Action of apomorphine, bromocriptine and lergotrile on gamma-aminobutyric acid and acetylcholine release in nucleus accumbens and corpus striatum.

The effect of three dopamine agonists, apomorphine, bromocriptine and lergotrile, was tested on the release of gamma-aminobutyric acid, (GABA) and acetylcholine (ACh) from tissue slices of rat nucleus accumbens and striatum. All three agents in vitro caused a dose dependent depression of the K+-evoked release of [14C]-GABA in corpus striatum. This effect was also obtained following in vivo drug application and when endogenous GABA release was determined. A similar depression of GABA release was obtained in the nucleus accumbens.

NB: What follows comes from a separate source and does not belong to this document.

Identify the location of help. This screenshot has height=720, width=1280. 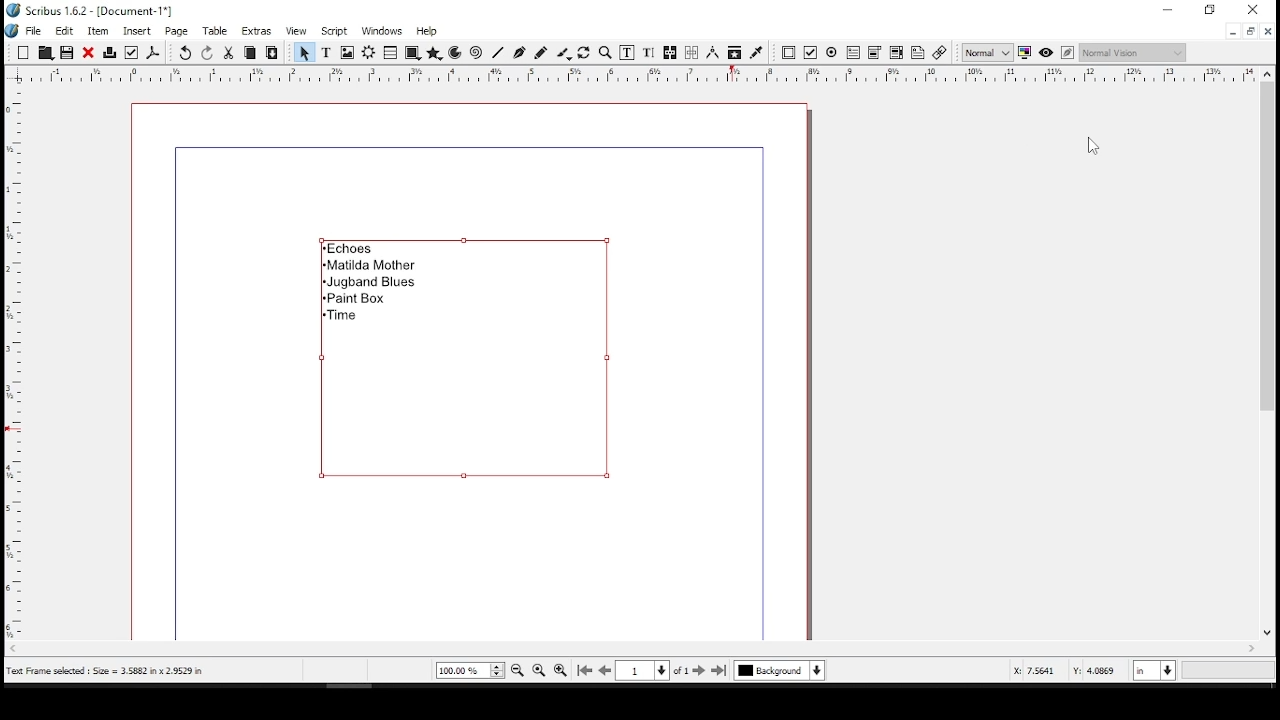
(426, 31).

Both dopamine and dibutyryl adenosine-3':5'-cyclic monophosphoric acid inhibited the K+-evoked release of [14C]-GABA in corpus striatum. This inhibitory effect was not reversed by sulpiride. Bromocriptine and lergotrile also depressed the K+-evoked release of [3H]-acetylcholine from tissue slices of corpus striatum but not nucleus accumbens, as has previously been demonstrated for dopamine and apomorphine. In contrast, sulpiride enhanced the release of [3H]-acetylcholine and molindone reversed the apomorphine inhibition of [3H]-acetylcholine release. These results indicate that dopaminergic agents may influence the release of both GABA and ACh in the corpus striatum but only GABA in the nucleus accumbens.